Maybe they find the present so wearing that they don't want to know how it all came about. Maybe they figure that if they're going to have a future, they jolly well better learn about money and the way it flows. Maybe it's the cut of Professor X's hair or how their roommate's elder brother was turned on by Professor Y's lecture (or propelled into law school by his recommendation). Or maybe it's that most mysterious of primordial forces: student whim.
But, whatever the significance, preferences in majors do change - and sometimes change again in the opposite direction.
Statistically, without adjustment for the increasing numbers of students enrolled since the simultaneous advent two years ago of year-round operation and coeducation, History has lost 36 majors between the Classes of 1974 and 1976 (the first class with 25 per cent larger matriculation)while Economics has gained 30. Biology continues as a current favorite, probably reflecting the recent spurt toward Premeds: majors in '76 up numerically 22 over last year's graduating class and two over this year's seniors. Psychology, which very "in" for the Class of 1973, topping them all with 107 majors, dropped to fifth place with 65 members of 1974, moved up 12 current seniors, and has lapsed back to sixth favorite among the Class of 1976, with 53 members declaring. Ranking choices for this year's juniors are: Economics - 1st, 100; Biology - 2nd, 92; English - 3rd, 78; Government - 4th, 71; and History - 5th, 61.
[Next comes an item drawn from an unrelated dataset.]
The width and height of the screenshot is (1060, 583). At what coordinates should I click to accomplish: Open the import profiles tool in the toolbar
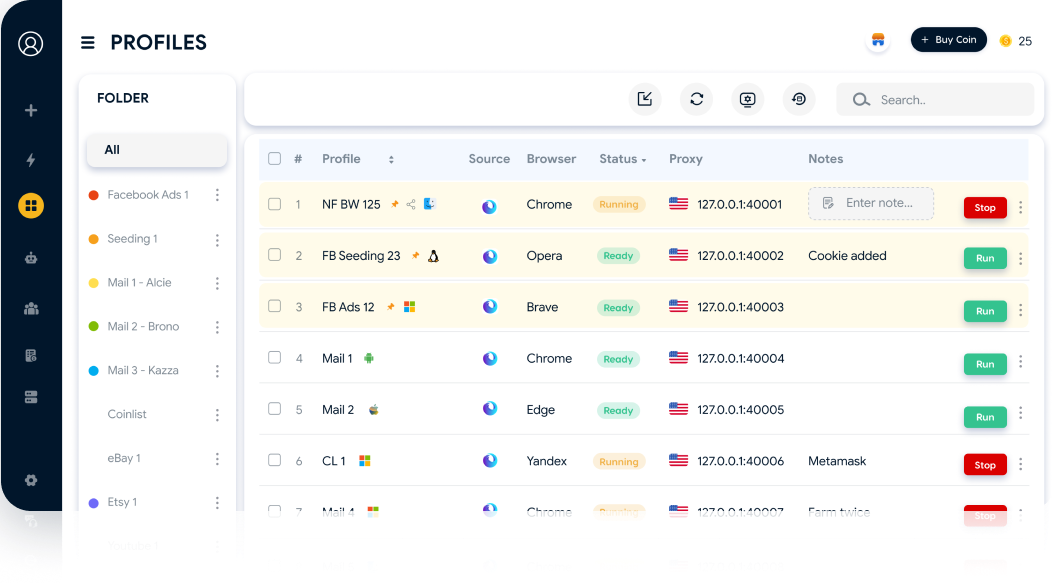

A consoling note to those who fretted a few years back that the College might have to establish a Home Economics Department or expand extravagantly those fields of study assumed by men to be favored by women: Dartmouth alumnae and female juniors and seniors have demonstrated no discernible pattern in choice of major from their confreres - as most of the women on campus had been predicting all along.